** Opening Extracted material block **

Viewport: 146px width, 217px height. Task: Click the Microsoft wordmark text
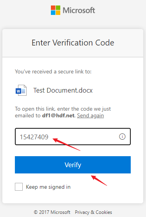[79, 10]
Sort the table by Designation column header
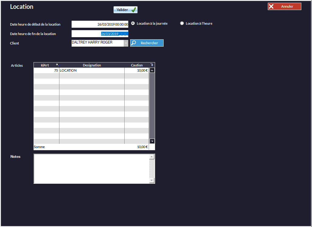 tap(92, 65)
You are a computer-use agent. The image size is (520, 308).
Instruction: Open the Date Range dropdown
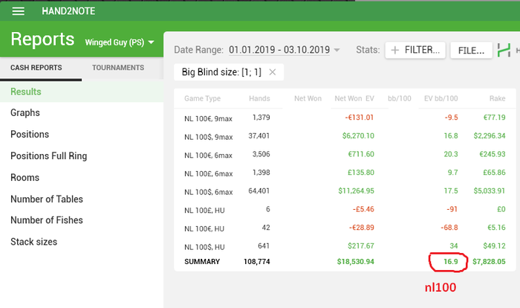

** Closing Extracted material block **

Action item: Without the pictures, retype all of the data above exactly.

Task solution:
Viewport: 146px width, 217px height. Task: Click the Microsoft wordmark text
[79, 10]
Sort the table by Designation column header
 tap(92, 65)
You are a computer-use agent. The image size is (520, 308).
Instruction: Open the Date Range dropdown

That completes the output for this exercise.